We still have a long way to go.
PPD is the result of the baby, how can this OB openly say that. And mean it?
I wouldn't say my OB "deals" with PPD but he at least had the energy to call me in a prescription and refer me to a therapist.
Sheesh!
That's along the lines of when I was hospitalized for two days because of my PPD/PPA and the pyschiatrist told my sons's father "that if I would only stop worrying so much, I wouldn't create such a big problem for myself!" And those were the people I went to for help…thank goodness I have since found a psychiatrist who understands. That poor mama – I'm sending my love her way.

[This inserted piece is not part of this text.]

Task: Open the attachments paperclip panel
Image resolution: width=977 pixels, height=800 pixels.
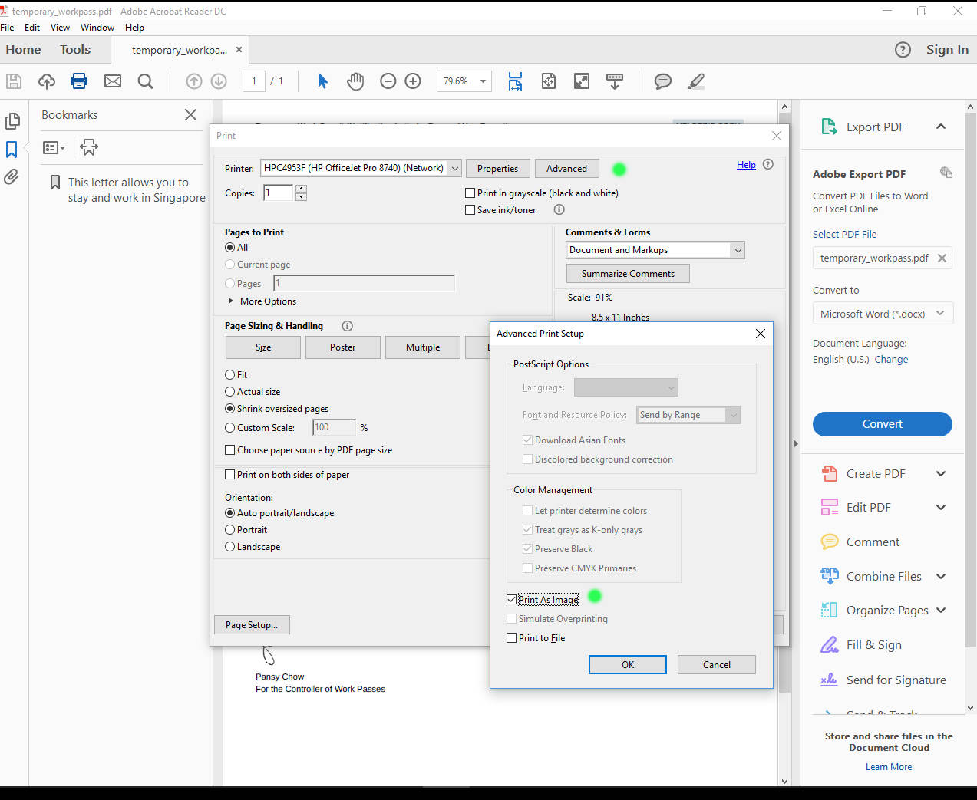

Yeah,I got the same line from my midwife. " We deliver babies, we don't deal with mental illness." Geez, thanks that is so helpful.

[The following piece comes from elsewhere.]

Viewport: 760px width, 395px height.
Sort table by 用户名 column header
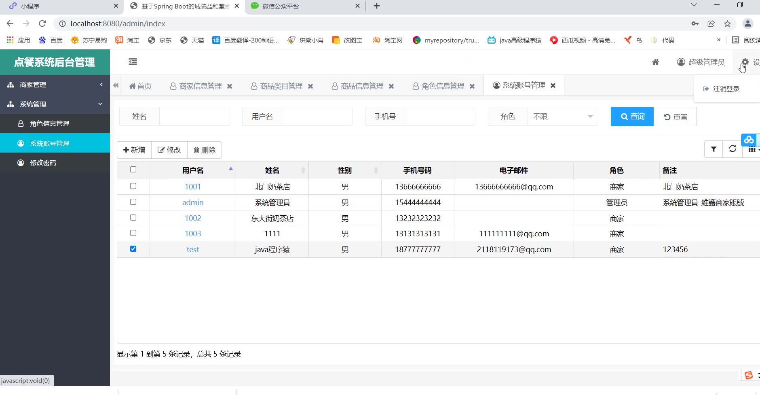[193, 170]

I got the same line from my doctor after i begged for help. I said i was having anxiety and she told me that it had nothing to do with giving birth and she does not treat anxiety.
Reminds me of when my OB told me "I can't help you anymore" when he heard about my 1st panic attack and I didn't know what in the world was wrong with me. I thought I was going crazy and he drop kicks me to a doctor that turned out to have the lousiest bedside manner! What a nightmare that whole experience was for me!

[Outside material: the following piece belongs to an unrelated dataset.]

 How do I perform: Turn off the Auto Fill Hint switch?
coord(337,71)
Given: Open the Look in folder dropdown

What I dream of seeing one day in the not-too-distant future is a move toward a multi-disciplinary approach to treating moms with perinatal mood disorders.
I had a very similar experience as Ivy, although mine told me I was 'just letting the stress of the holidays get to me' (my daughter was born Dec. 15). Because clearly the intrusive thoughts about harming my baby were because I was stressed about stockings and mistletoe hung …
Similar to my experience with son as well. I went to my OB twice because I knew something wasnt right. He told me that I probably just need to change something about my life – like less stressful work, etc….and until I did that, I wouldnt feel any better. No mention of PPD at all. In addition, I went to my internist, a gastro doc, a neuroligist, and rheumatologist – not one mentioned PPD. I wasnt officially diagnosed until my son was 15 months old and I had a panic attack and wound up in the ER…..
It was horrfic I have two different accounts, Was in the throws of ppd/a hell and walked in to the counselor's office and she had PPD up on her computer from the WEBMD sight… she told me she felt sorry for me because she had great times after her birth.. The psych I was referred was a complete and total moron and It is amazing I still had the strength to move forward, i was in the midst of anxiety and i asked him if my hormones play a major role in ppd/a and he said and i quote "i have no idea, why don't you go back in the hospital and lets change your medication, I was like " but i am scared what if i become suicidal or something bad?" he says " I am a phone call away and WHAT'S THE WORSE THAT COULD HAPPEN?"——-are you freaking kidding me…….I got up and walked out……..
I was VERY lucky. My OB discussed post partum issues prior to even having the baby and how they were common. She mentioned on many occasions that if I felt "not myself" to contact her immediately. I didnt get PPOCD till 7 months later and tried to go out on my own to find help (fail!). ultimately, I ended up calling her..she had me come in the next day, talked to me, was SOOO supportive and set me up an appointment with a therapist for 2 days later. She made me feel alot less "crazy". it didnt take much, just a little concern. we pay those doctors oodles..they should show a bit of compassion. Sorry for the ladies who had bad experiences.
Postpartum depression is depression that occurs soon after having a baby. Risk factors include previous major depression, psychosocial stress, inadequate social support, and previous premenstrual dysphoric disorder.
I had a similar experience. My husband was the one who noticed things were not right with me (kudos and thanks to the nurse who handled my discharge at the hospital and told HIM what to look for!) and asked me to talk to my OB at my two-week (c-section incision) checkup. I hesitantly said something, and she dismissed it as "baby blues- most women get them, it's perfectly normal." When I stumbled through saying, "No…I don't think that's all…" she wrote me a prescription for Zoloft and that was it. There was never any follow-up, either.